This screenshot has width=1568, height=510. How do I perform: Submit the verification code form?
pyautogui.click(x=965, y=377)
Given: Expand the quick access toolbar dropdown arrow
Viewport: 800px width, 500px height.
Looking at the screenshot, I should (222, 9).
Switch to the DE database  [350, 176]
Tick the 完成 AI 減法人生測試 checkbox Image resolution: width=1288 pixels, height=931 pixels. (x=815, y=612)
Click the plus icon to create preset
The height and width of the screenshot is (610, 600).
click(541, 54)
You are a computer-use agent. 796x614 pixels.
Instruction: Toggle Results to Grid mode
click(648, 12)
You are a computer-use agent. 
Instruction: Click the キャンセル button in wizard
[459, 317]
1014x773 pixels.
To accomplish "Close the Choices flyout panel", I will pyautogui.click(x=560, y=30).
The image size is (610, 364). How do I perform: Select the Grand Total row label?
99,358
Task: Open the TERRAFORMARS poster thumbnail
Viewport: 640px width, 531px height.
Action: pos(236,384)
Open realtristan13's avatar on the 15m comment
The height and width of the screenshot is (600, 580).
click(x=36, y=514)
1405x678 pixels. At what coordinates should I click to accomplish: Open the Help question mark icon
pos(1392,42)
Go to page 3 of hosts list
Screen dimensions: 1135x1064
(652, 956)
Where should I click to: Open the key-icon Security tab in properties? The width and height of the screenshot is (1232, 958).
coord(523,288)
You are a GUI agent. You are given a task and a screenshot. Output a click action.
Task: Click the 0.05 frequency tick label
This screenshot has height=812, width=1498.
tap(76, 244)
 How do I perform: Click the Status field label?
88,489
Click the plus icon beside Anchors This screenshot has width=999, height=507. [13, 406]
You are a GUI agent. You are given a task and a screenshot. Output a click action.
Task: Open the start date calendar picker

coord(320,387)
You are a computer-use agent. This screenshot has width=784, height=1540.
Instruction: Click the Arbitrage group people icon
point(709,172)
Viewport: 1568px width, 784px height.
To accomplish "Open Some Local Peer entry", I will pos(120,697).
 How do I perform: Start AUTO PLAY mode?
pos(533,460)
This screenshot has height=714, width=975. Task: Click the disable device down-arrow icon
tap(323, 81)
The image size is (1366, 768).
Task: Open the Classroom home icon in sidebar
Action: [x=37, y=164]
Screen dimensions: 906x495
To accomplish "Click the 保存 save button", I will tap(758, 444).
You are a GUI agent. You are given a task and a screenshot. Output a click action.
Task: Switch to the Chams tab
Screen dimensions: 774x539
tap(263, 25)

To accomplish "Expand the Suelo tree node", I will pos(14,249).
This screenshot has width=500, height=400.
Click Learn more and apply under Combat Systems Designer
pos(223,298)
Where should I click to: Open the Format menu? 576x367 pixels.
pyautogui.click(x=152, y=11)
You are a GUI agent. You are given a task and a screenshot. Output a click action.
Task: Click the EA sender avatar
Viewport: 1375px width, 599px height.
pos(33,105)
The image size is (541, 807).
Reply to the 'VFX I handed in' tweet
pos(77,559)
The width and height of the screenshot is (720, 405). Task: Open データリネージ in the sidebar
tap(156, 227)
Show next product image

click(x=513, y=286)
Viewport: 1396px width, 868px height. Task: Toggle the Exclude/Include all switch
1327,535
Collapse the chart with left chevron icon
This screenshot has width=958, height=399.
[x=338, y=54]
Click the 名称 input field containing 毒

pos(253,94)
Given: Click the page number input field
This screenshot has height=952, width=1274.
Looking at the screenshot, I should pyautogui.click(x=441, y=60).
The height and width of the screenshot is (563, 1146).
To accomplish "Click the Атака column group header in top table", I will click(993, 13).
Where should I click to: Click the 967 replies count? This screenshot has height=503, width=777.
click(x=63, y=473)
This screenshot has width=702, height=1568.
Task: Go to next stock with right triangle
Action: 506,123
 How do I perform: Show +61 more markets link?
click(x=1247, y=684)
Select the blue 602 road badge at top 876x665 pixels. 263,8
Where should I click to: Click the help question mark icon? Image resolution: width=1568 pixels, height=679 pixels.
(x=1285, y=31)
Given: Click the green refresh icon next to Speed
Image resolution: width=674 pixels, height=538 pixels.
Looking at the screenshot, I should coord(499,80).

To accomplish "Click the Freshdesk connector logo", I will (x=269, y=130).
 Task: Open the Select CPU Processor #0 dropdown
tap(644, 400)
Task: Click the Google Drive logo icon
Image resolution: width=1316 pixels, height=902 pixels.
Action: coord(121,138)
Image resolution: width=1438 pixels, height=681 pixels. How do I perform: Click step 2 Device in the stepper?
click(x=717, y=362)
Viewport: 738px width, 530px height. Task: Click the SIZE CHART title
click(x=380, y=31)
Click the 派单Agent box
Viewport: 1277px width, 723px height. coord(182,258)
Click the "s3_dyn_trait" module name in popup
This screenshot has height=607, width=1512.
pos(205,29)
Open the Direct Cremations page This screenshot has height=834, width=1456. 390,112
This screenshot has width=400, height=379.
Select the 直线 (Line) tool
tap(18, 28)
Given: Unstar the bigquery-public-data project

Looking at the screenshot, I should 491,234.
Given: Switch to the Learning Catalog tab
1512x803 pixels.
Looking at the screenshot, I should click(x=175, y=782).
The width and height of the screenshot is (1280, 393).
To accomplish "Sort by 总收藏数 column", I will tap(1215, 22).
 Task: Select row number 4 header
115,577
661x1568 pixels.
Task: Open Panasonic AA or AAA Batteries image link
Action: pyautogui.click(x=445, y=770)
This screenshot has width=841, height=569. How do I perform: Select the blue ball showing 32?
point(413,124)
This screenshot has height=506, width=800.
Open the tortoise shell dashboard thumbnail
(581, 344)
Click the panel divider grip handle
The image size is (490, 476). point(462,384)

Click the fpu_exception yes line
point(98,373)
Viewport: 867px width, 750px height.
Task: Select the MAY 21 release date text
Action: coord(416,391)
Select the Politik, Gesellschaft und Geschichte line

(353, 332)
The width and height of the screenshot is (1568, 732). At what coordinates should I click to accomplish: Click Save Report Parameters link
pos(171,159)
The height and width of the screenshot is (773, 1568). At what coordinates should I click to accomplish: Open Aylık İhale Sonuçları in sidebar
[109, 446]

- PROBLEM STATEMENT: Filter the records above down to every line containing the string "dimensions", copying each matching line unchanged. Matching is case-sensitive.

- ANSWER TO THE TASK:
Screen dimensions: 1135x1064
Screen dimensions: 906x495
Screen dimensions: 774x539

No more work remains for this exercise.